Stored records:
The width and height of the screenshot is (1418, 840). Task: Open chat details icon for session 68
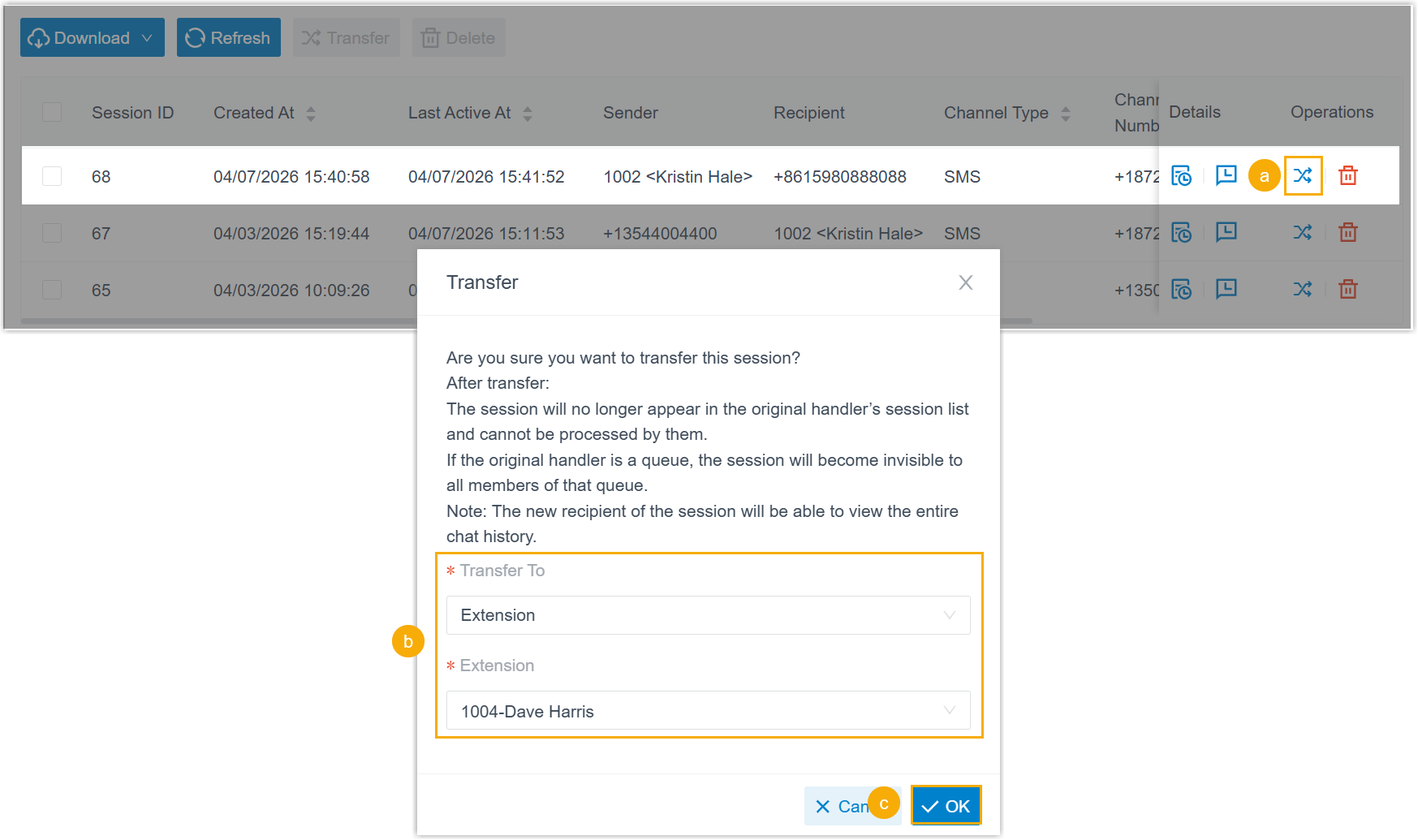point(1226,175)
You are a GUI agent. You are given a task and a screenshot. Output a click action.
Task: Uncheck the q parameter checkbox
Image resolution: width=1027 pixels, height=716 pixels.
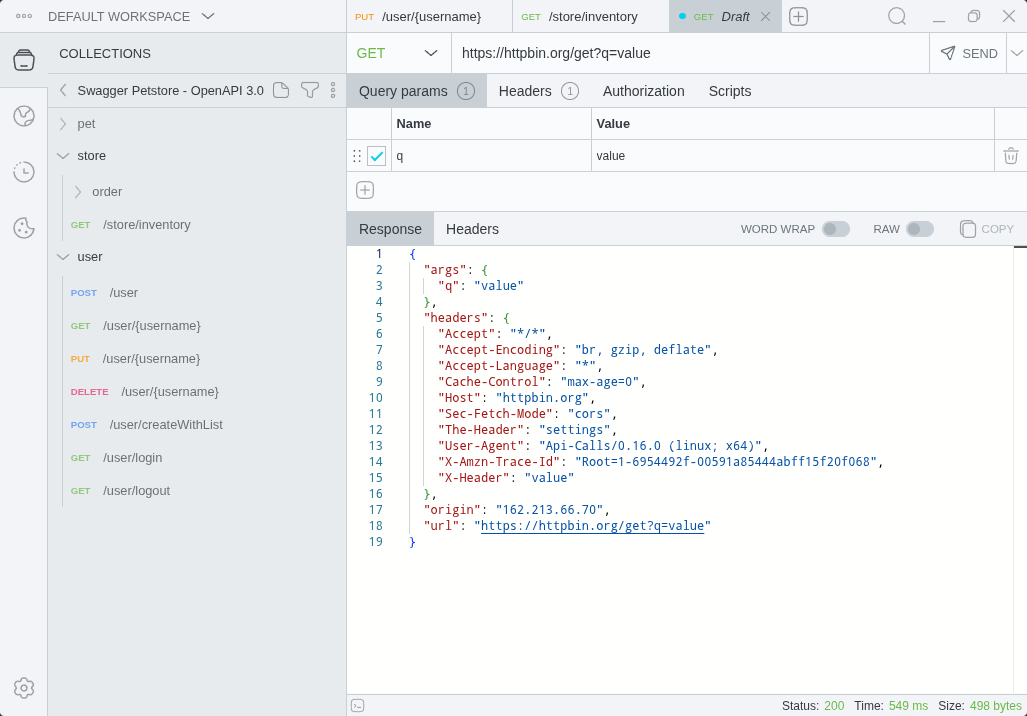[x=377, y=156]
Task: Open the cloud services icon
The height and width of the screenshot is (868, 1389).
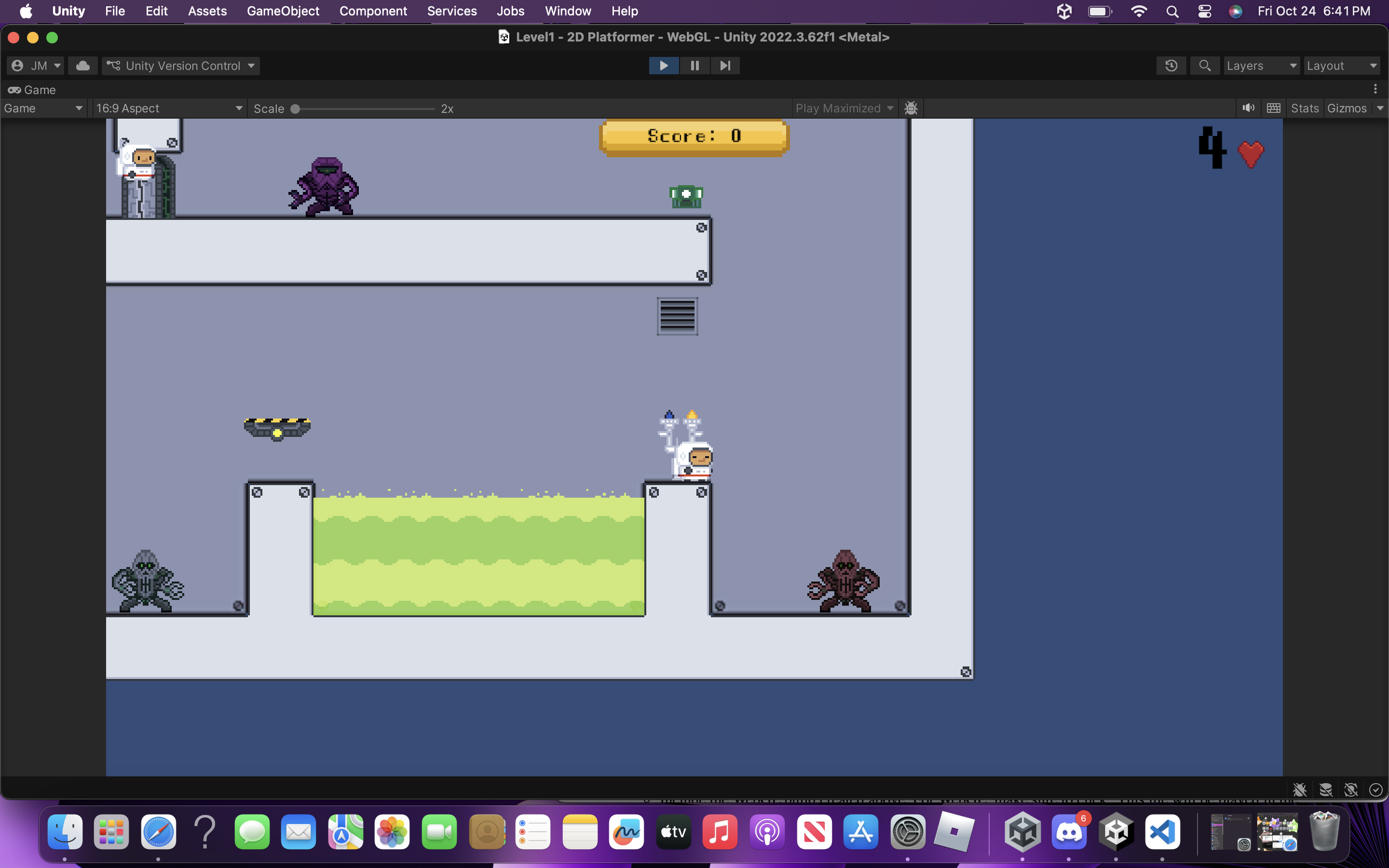Action: 82,66
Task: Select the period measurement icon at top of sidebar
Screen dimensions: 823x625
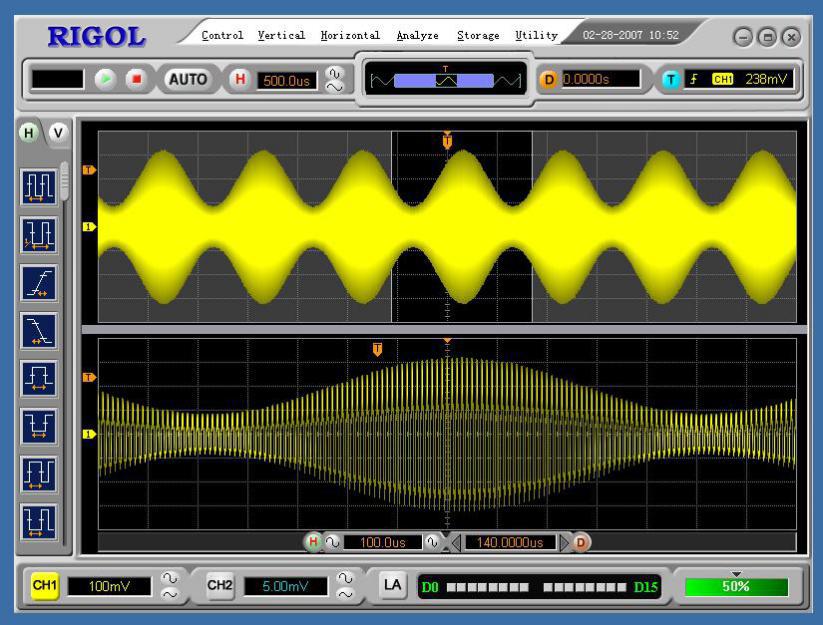Action: coord(39,187)
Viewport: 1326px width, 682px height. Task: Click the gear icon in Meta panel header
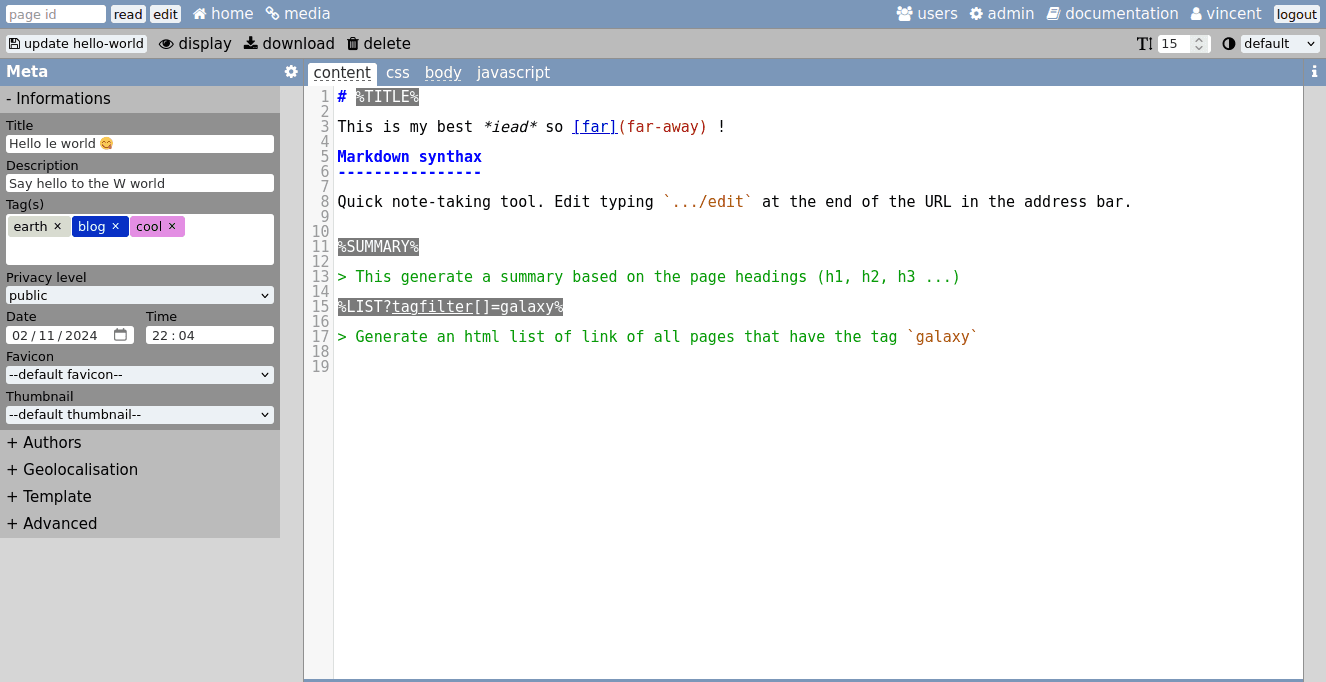(x=291, y=72)
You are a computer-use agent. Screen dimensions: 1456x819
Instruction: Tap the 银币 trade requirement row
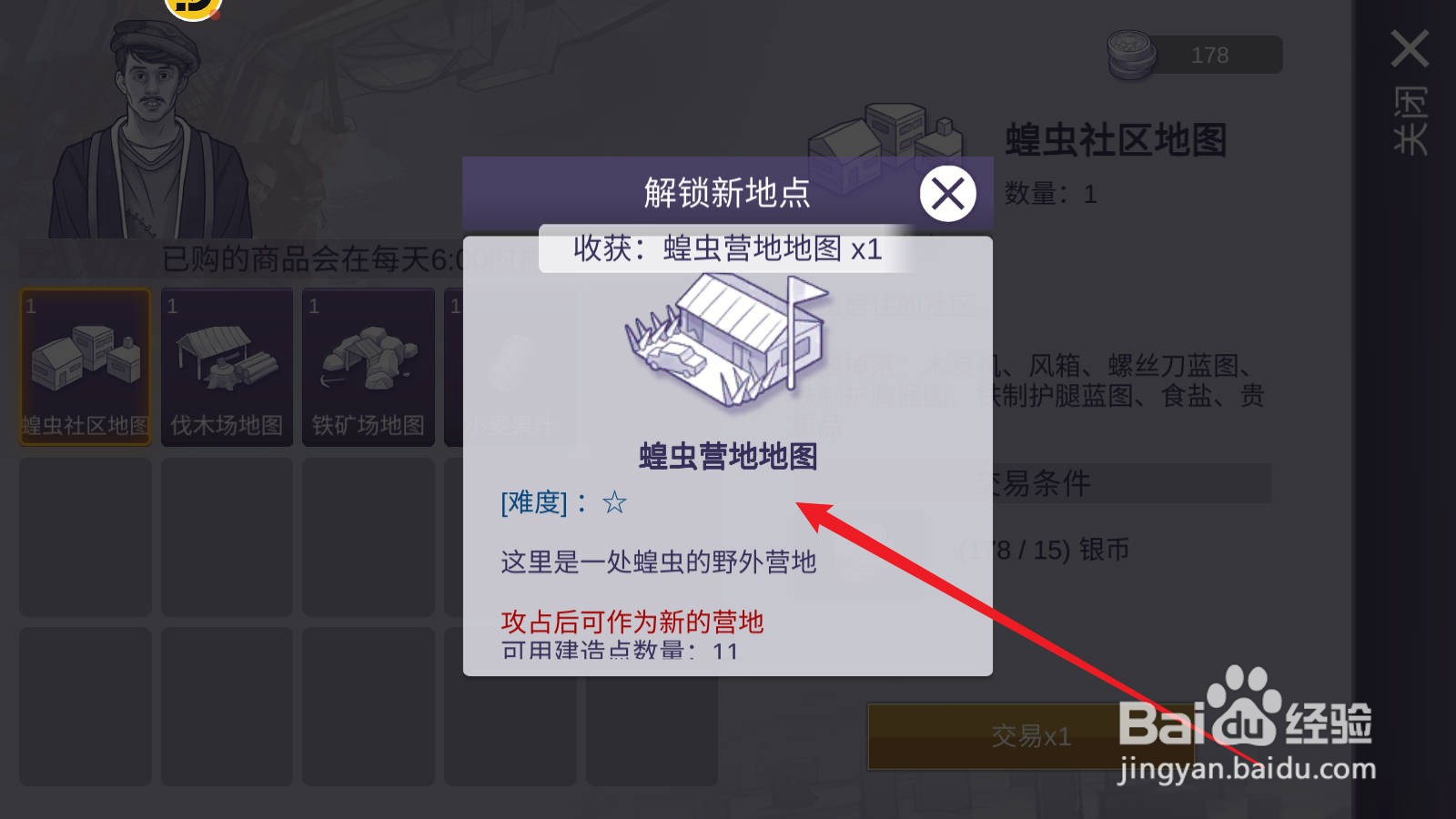coord(1028,551)
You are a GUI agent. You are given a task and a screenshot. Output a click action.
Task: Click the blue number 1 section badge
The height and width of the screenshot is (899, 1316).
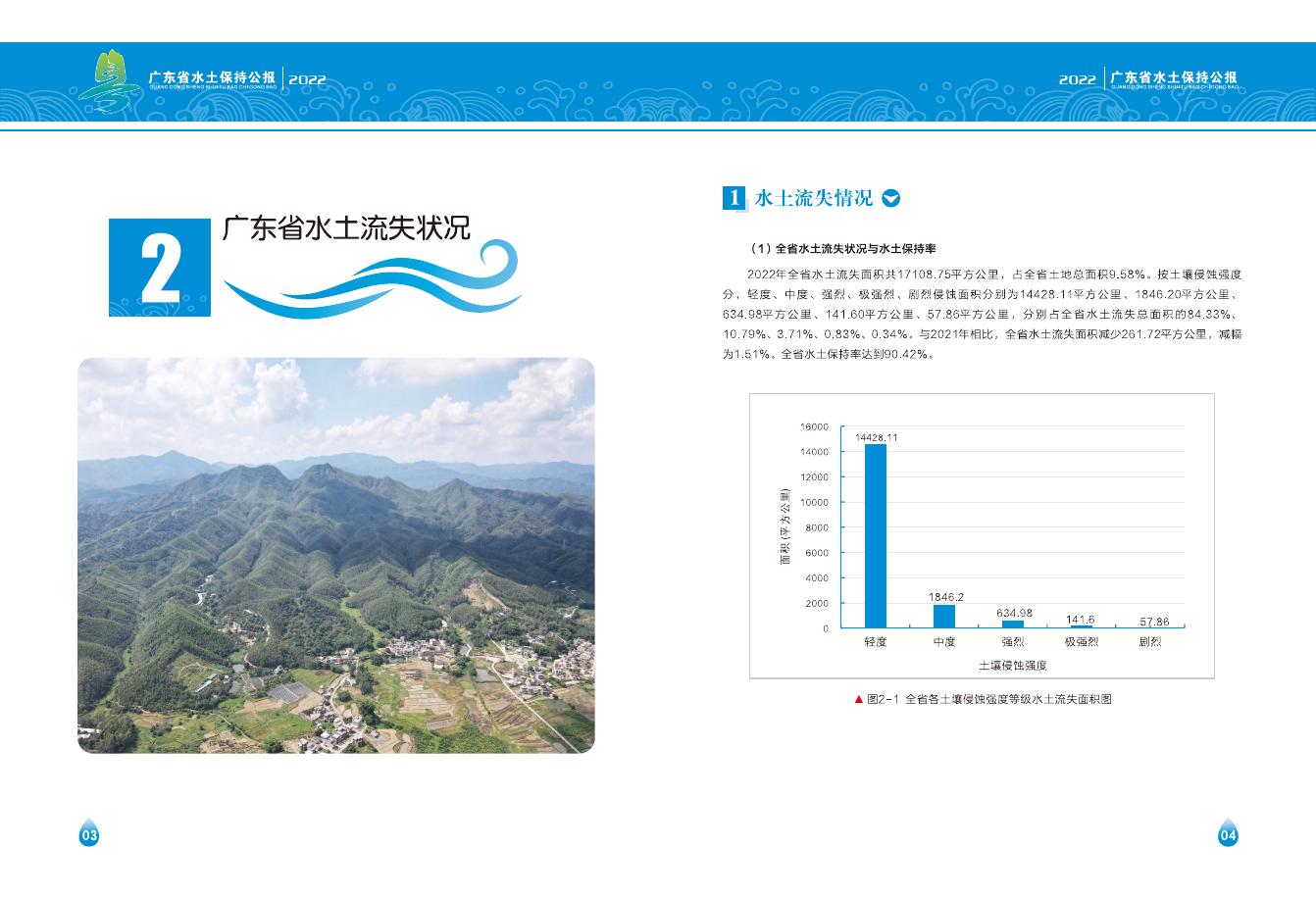point(733,198)
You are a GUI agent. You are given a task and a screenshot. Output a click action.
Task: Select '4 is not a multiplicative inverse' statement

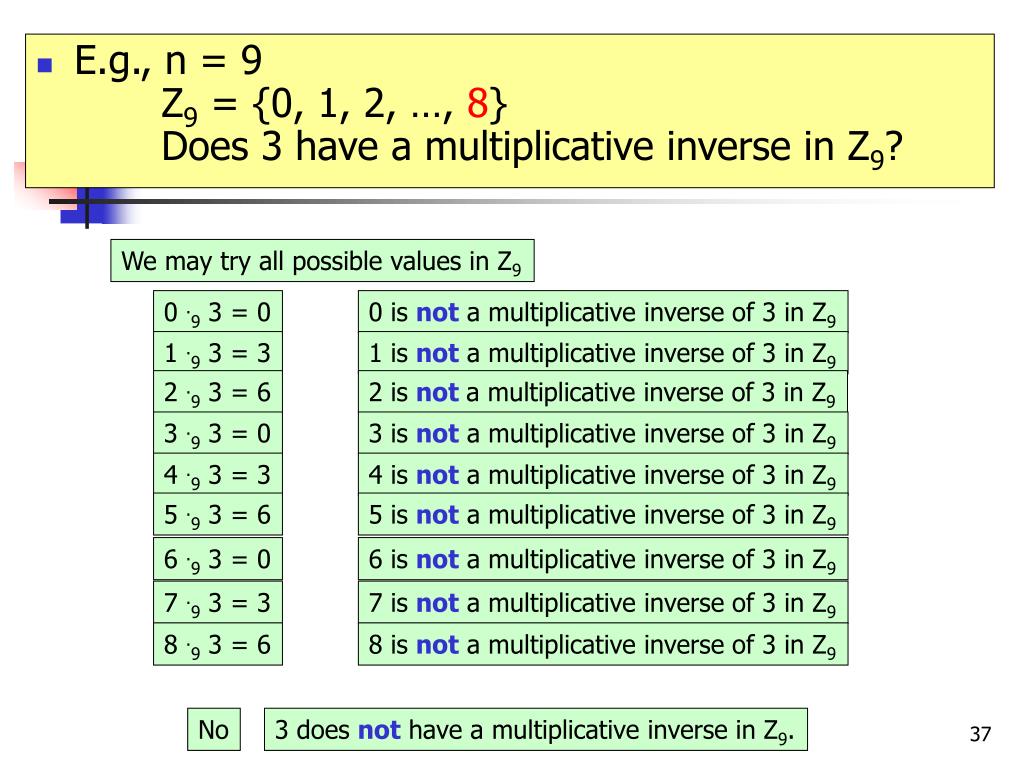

**WORK ORDER:**
Write each line exactly as it appears, from the line that holds "Instruction: Tap the 银币 trade requirement row" through the closing line of the data above, and leave every picture out.

**RESULT FOR THIS EXERCISE:**
Instruction: Tap the 银币 trade requirement row
coord(1028,551)
You are a GUI agent. You are given a task and a screenshot. Output a click action.
Task: Click the blue number 1 section badge
The height and width of the screenshot is (899, 1316).
point(733,198)
You are a GUI agent. You are given a task and a screenshot. Output a click action.
Task: Select '4 is not a multiplicative inverse' statement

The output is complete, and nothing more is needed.